(Requisitos del ejercicio):
Escribe la continuación del texto sobre la atención como inicio de la actividad de pensar, que aparece más abajo, antes de las filas. Empieza justo después de su última oración.

(Pasaje citado):

La atención como inicio de la actividad de pensar

De la atención, como función primera o inicial de nuestra actividad del pensar, depende el desarrollo del pensamiento, pues virtualmente contiene todo lo ulterior.

Esta importancia de la atención es casi unánimemente reconocida por todos, y aun sirve para caracterizar, según ella, todo nuestro espíritu, cuando hablamos, por ejemplo, de talentos reflexivos, de espíritus atentos, o por el contrario de talentos superficiales y distraídos y de espíritus ligeros y precipitados.

Lyus dice “que la atención indica la primera faz de todo proceso de la actividad cerebral”, y Mansdley afirma “que la atención es la condición esencial para la formación y desenvolvimiento del espíritu y que los niños aprenden bien o mal, según su aptitud más o menos desenvuelta para ser atentos”.

Maine de Birán, que une a la teoría del conocimiento su célebre hipótesis del esfuerzo, descubre el comienzo inicial de este esfuerzo en la atención y llega, en último término, a estimar la atención como expresión del yo, de toda la personalidad. Darwin dice que uno consagrado a domesticar y enseñar monos, concurría al mercado, prefiriendo siempre los que le parecían atentos, que se fijaban, y no aceptando (ni aun gratuitamente) aquellos cuya atención era difícil de fijar; porque los consideraba inútiles, y muy difíciles de domesticar.

(Sección de datos):
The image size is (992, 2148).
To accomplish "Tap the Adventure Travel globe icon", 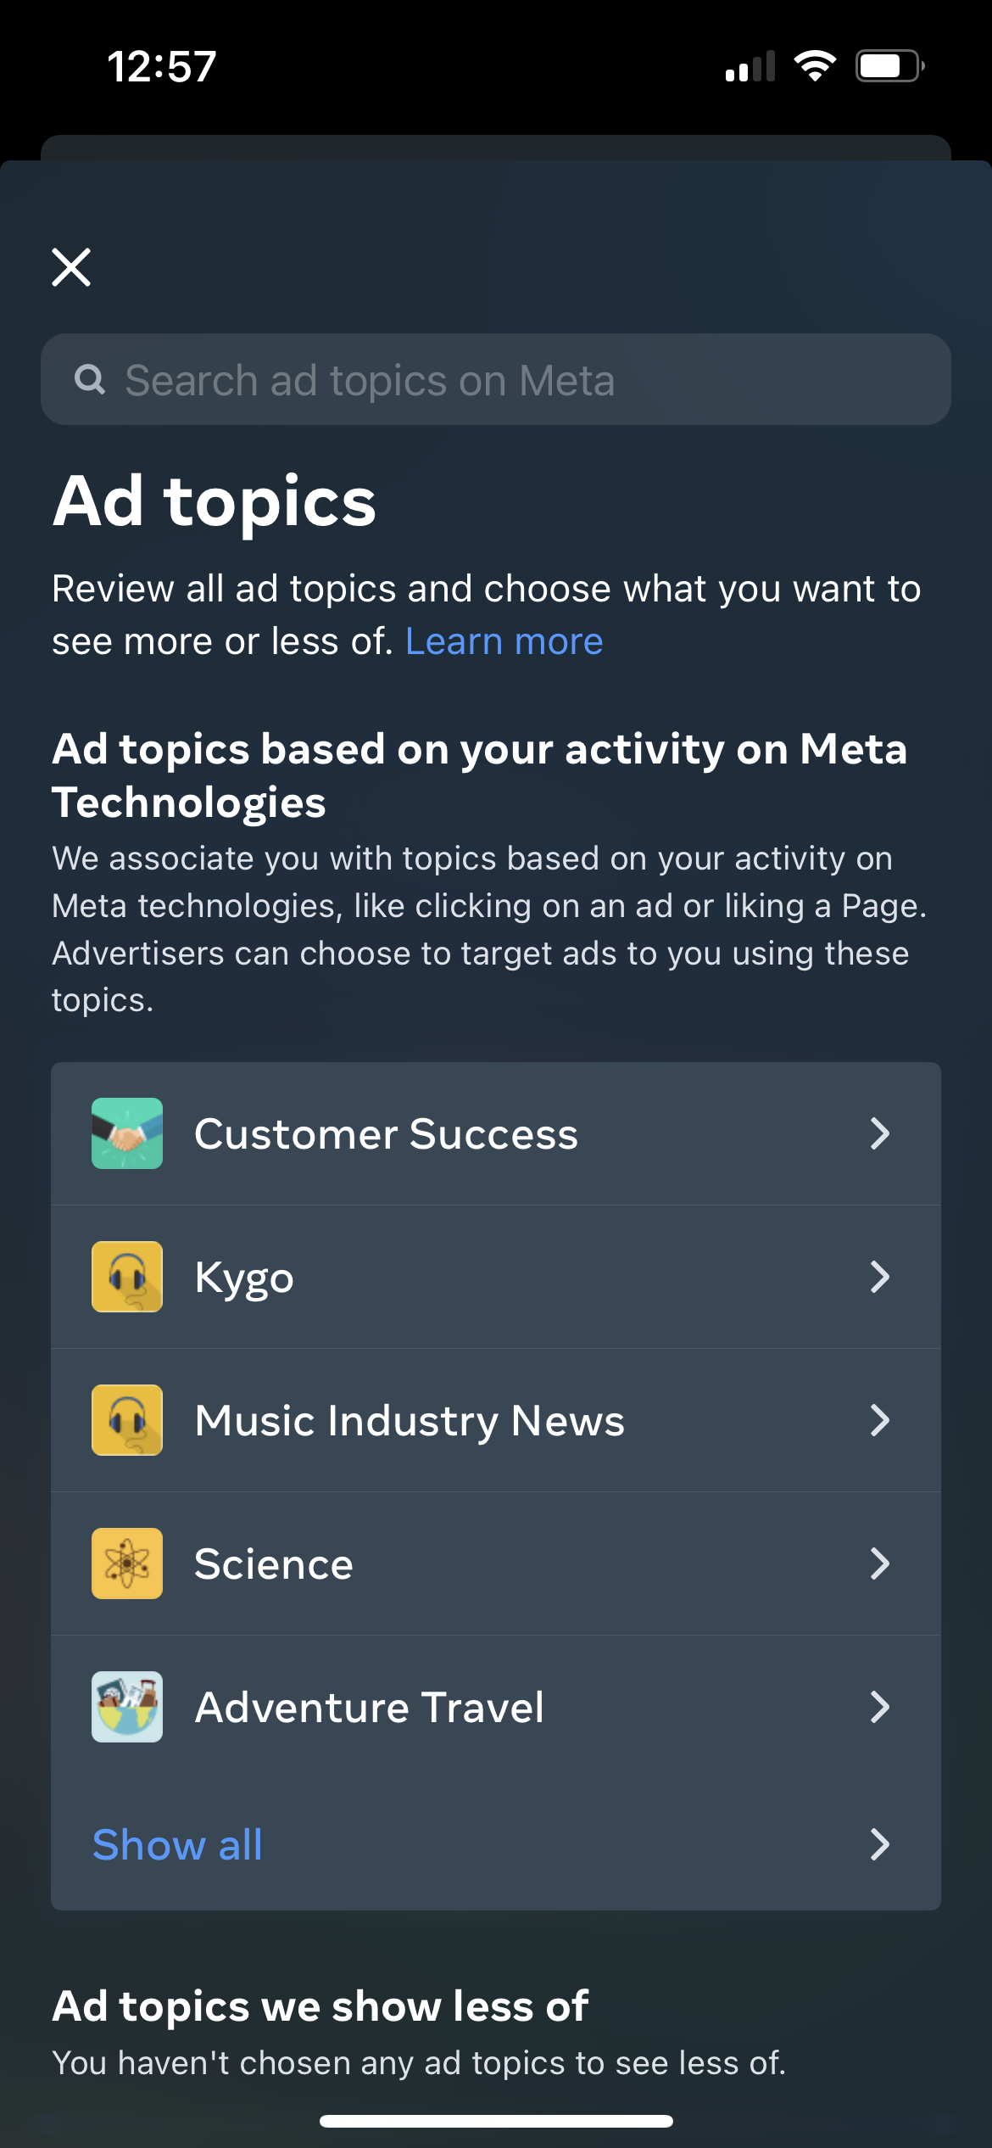I will point(127,1707).
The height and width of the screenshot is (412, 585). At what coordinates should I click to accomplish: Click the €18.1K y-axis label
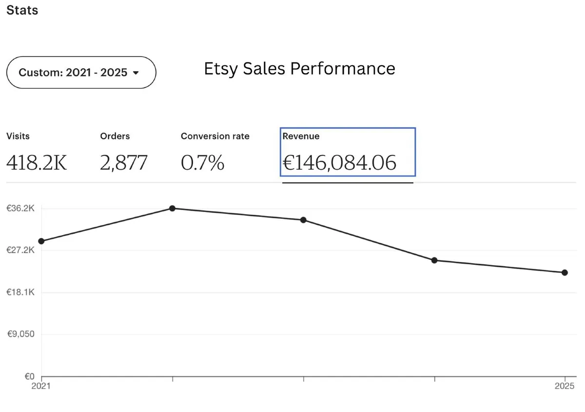coord(20,292)
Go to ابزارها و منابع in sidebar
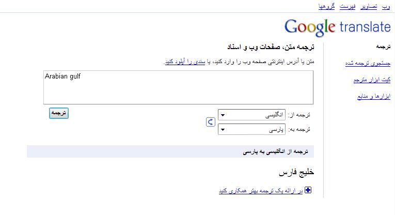Viewport: 395px width, 215px height. [x=373, y=96]
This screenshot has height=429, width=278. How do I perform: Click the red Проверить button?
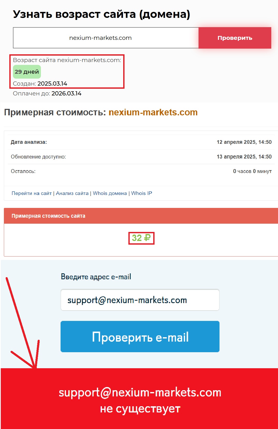pos(235,38)
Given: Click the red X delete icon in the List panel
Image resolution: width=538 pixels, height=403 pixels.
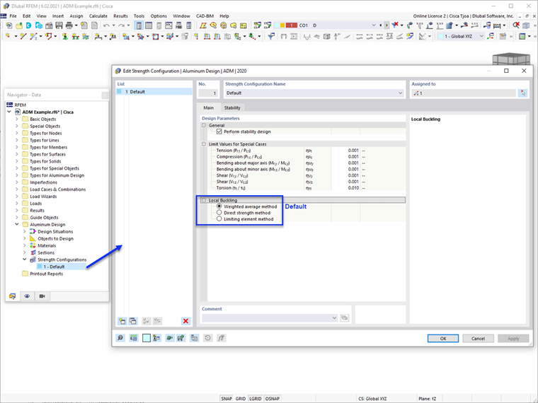Looking at the screenshot, I should [x=185, y=321].
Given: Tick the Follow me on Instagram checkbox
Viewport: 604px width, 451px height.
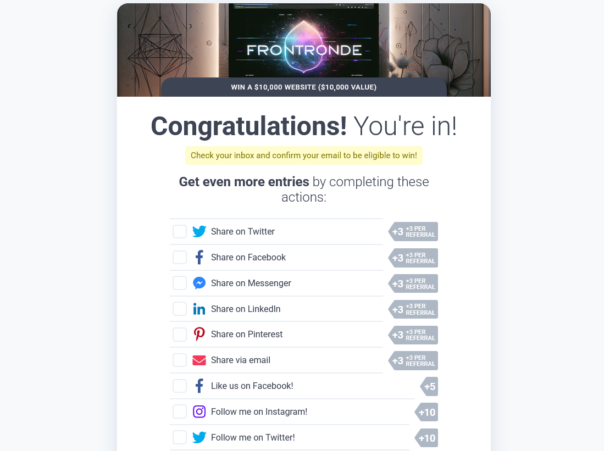Looking at the screenshot, I should point(180,412).
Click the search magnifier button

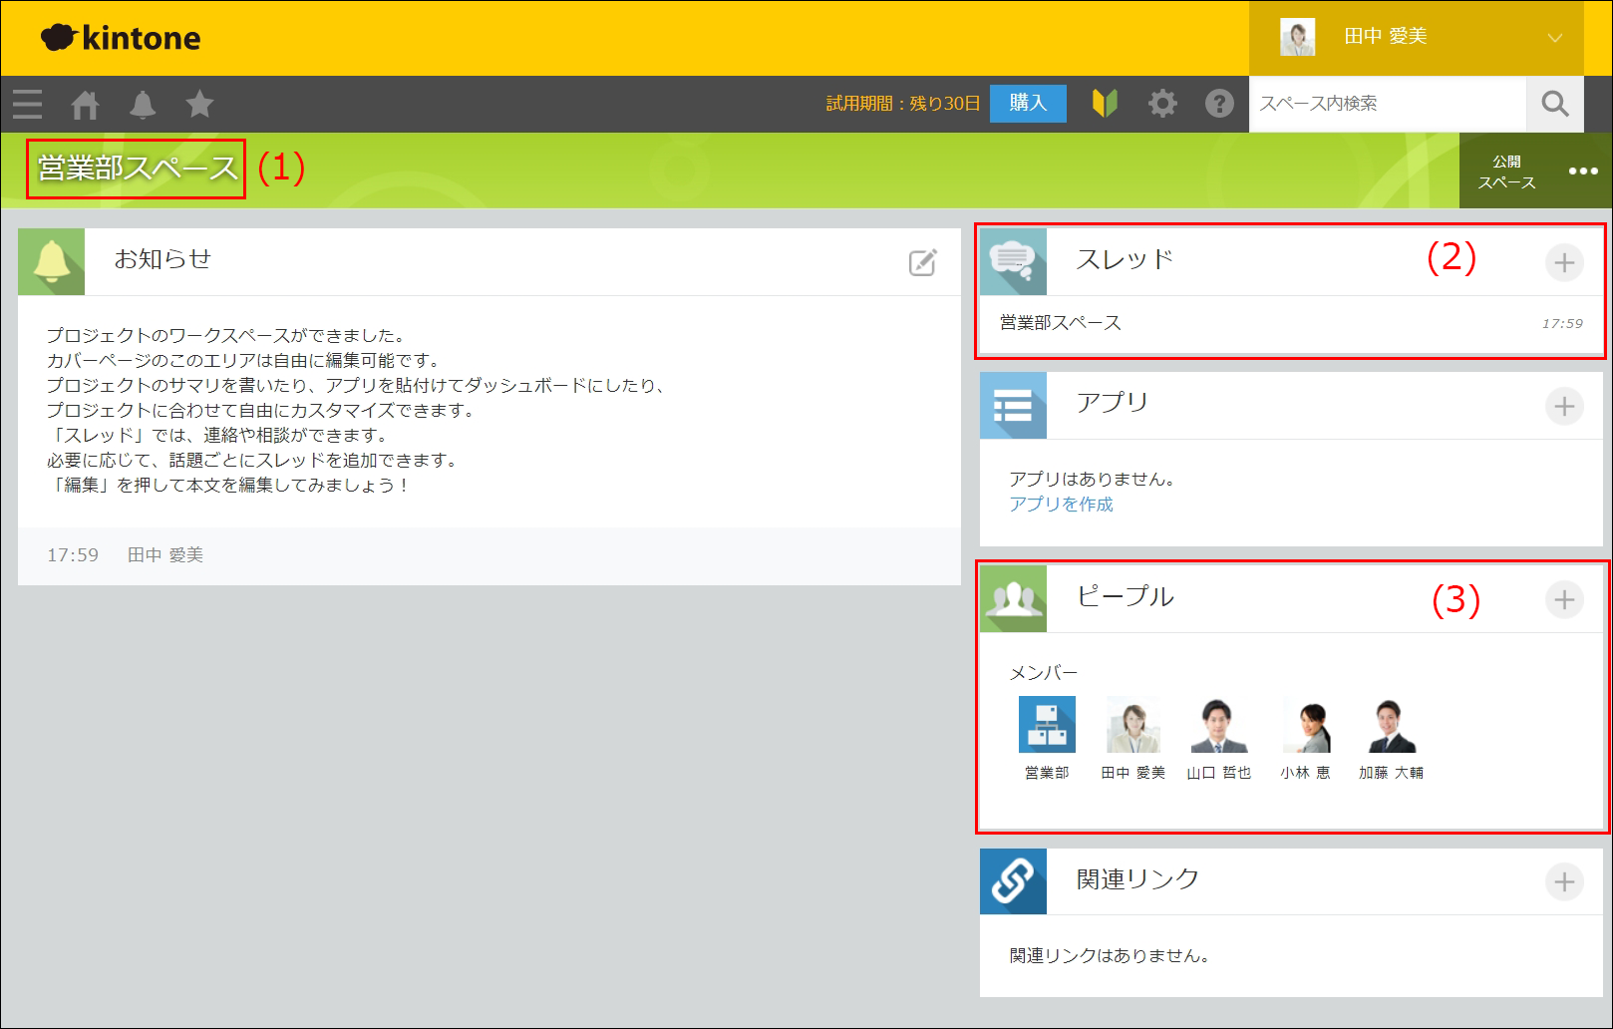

(Resultado del ejercicio):
Aunque la impresión exterior o la presencia del objeto sirven de causa ocasional al ejercicio de la atención, seguramente es el espíritu, la energía interior la que recobra con propio esfuerzo y se apodera de la presencia del objeto (lo aprehende, para percibirlo y conocerlo).

Resulta, pues, que con la atención comienza la vida intelectual. Bien evidentemente lo prueban las señales que da de alteraciones profundas en la atención el idiota o el loco. Lesionado su sistema nervioso, no puede (quizá por falta de base orgánica) prestar el espíritu del loco el concurso de su actividad pensante (no puede atender ni fijarse en nada) necesario para formar el conocimiento. De ahí procede el torbellino de imágenes incoherentes (que no pueden fijarse) que fustigan al demente y que le imposibilitan para ejercitar su atención. El maniático dominado por una sola idea, permanece ajeno y extraño a todas las demás; en todo aquello que le rodea y le impresiona no ve más que el objeto de su manía.